Despojar del romanticismo a todos esos lugares de peregrinación está relacionado con cierta aversión que he desarrollado hacia el turismo. He viajado mucho en mi vida y al principio lo hice con verdadera inocencia y deseos de conocer, pero poco a poco me fui desencantando y le fui encontrando menos sentido a viajar a una ciudad sin una razón de ser más válida que visitar un monumento o ir a la tumba de grandes celebridades.
– Pero si tuvieras que elegir un Buenos Aires literario, ¿por cuál te decantarías? ¿Has viajado alguna vez en busca de la ciudad de un libro en concreto?
– Es difícil porque, en todos los casos, se trata de Buenos Aires propios. Borges, Cortázar, Pizarnik, todos son de allí, todos conocieron a fondo la ciudad. Yo prefiero un Buenos Aires extranjero, porque nunca voy a tener la experiencia que tuvieron ellos. En cuanto a lo de buscar la ciudad de un libro, eso ha pasado mucho con París. Hay mucha gente que va a París buscando el París del libro y siempre acaba encontrando otra cosa. Es así porque las ciudades literarias están atravesadas por la experiencia subjetiva y porque no puede existir un relato fehaciente, un retrato que no haya sido adulterado de algún modo. Al respecto yo tengo una experiencia muy curiosa. Hice una peregrinación a Salzburgo porque desde siempre fui sumamente devota de Thomas Bernhard y esa era la ciudad que él más odiaba en el planeta. Bernhard sentía que esa ciudad le arruinó la vida y por eso quise ir a conocerla, saber cómo era. Fue una aventura impresionante porque yo también la odié (risas). Casi muero… Hubo una peligrosa tormenta de nieve, de la que, por supuesto, no estaba enterada, y de pronto todo el mundo desapareció puertas adentro mientras yo quedé totalmente expuesta, atemorizada.

- Datos para localizar objetivos visibles -
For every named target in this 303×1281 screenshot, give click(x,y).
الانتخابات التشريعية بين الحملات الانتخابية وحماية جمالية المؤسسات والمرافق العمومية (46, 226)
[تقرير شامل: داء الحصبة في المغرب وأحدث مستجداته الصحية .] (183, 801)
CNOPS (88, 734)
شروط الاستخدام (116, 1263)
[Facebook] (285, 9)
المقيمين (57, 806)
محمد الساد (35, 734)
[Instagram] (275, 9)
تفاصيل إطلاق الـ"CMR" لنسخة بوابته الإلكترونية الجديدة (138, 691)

- Enunciado -
Responde estas preguntas sobre el texto de las ciudades literarias:
(a) ¿Hacia qué dice quien habla que ha desarrollado cierta aversión?
(b) ¿Qué Buenos Aires prefiere quien responde?
(c) ¿Qué ciudad era la que Thomas Bernhard más odiaba en el planeta?

- Solución -
(a) Hacia el turismo.
(b) Un Buenos Aires extranjero.
(c) Salzburgo.